Le Parlement irakien a porté Nizar Amidi à la présidence de la République, après sa victoire au second tour du scrutin avec 227 voix sur 249. Il devient ainsi le sixième chef de l’État depuis la chute du régime en 2003.
Candidat de l’Union patriotique du Kurdistan (UPK), il succède à Abdul Latif Rashid, au terme d’un processus électoral en deux étapes. Aucun candidat n’ayant atteint la majorité requise lors du premier tour, un second tour a été organisé.
Lors de cette nouvelle phase, opposant les deux candidats les mieux placés, Amidi a largement dominé son adversaire, Muthanna Amin, qui n’a recueilli que 15 voix, tandis que sept bulletins ont été déclarés nuls.

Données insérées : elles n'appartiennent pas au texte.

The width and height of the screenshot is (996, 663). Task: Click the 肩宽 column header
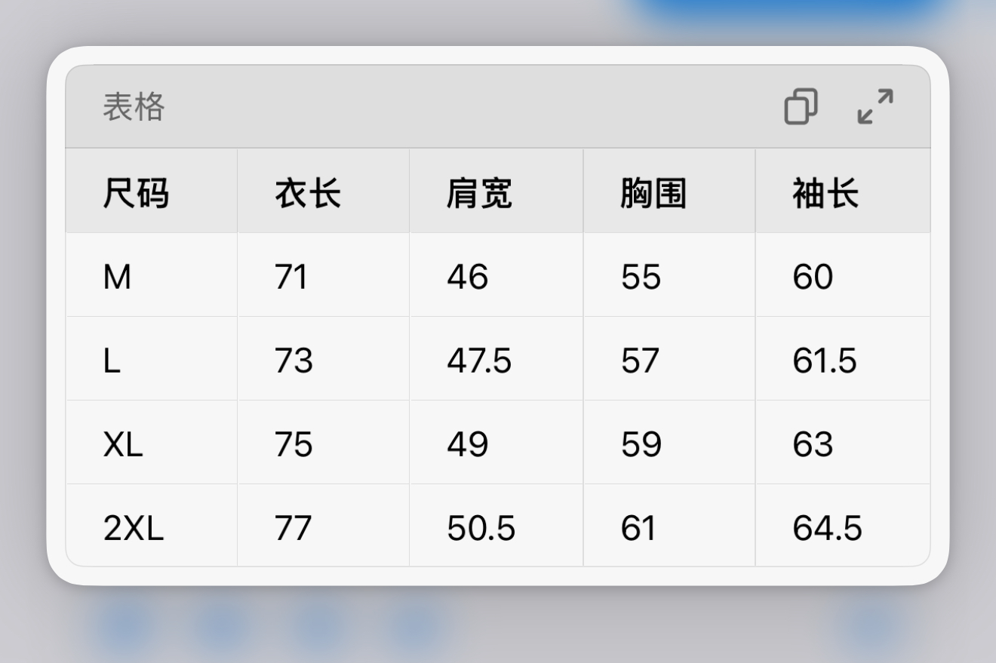coord(479,195)
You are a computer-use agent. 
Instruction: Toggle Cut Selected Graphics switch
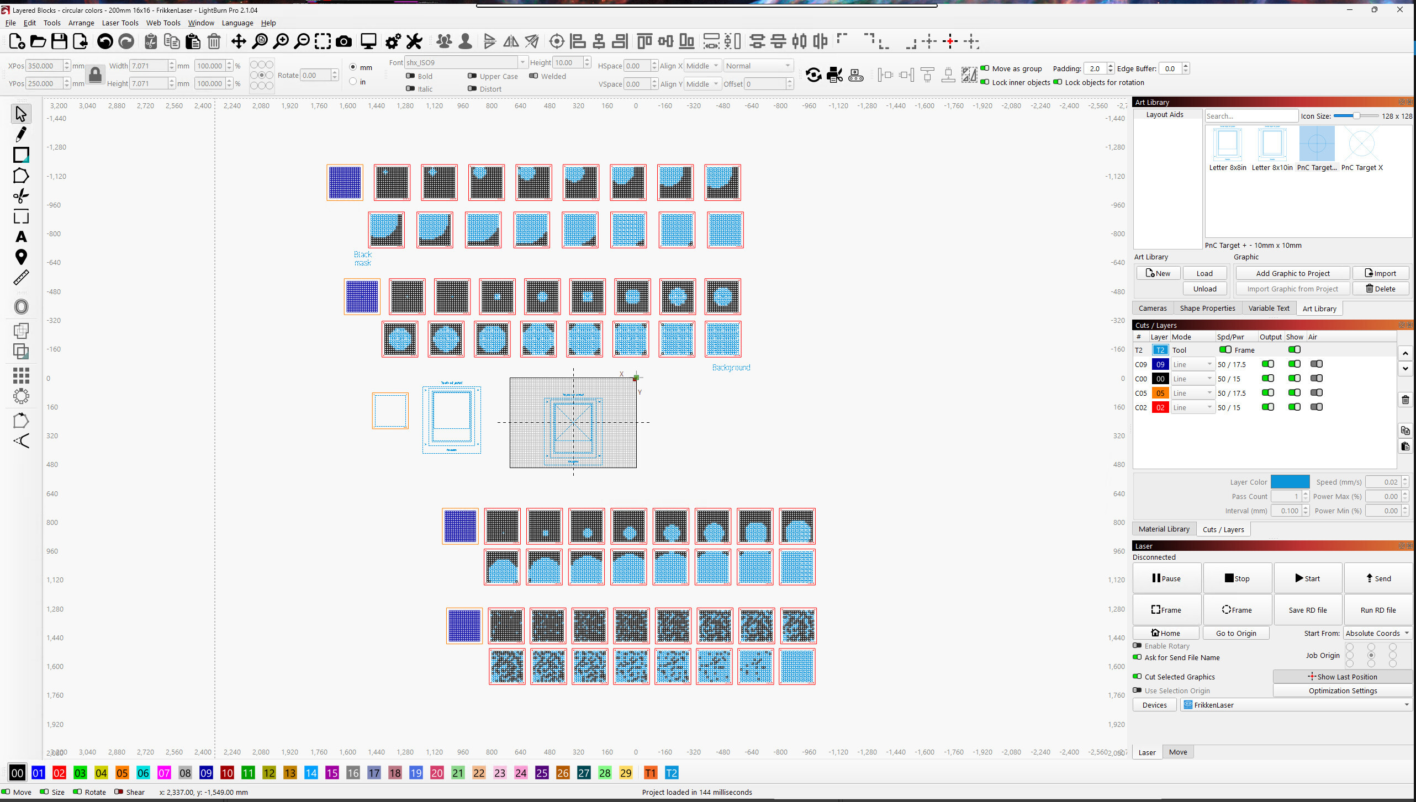1137,677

Selon la Constitution irakienne, le premier tour nécessite une majorité des deux tiers des députés. À défaut, un second tour est organisé, où une majorité simple permet de désigner le président.
Le vote s’est tenu après plusieurs reports liés à des divergences entre les deux grands partis kurdes, le Parti démocratique du Kurdistan (PDK) et l’UPK, qui se disputent traditionnellement ce poste dans le cadre du système politique irakien.
Dans ce système de répartition du pouvoir, la fonction présidentielle est réservée à un représentant kurde, tandis que les autres postes clés sont attribués à d’autres composantes politiques du pays.
Après l’annonce des résultats, le nouveau président a été invité à prêter serment devant le Parlement. Il devra ensuite désigner, dans un délai de 15 jours, un candidat issu du bloc parlementaire majoritaire pour former le gouvernement.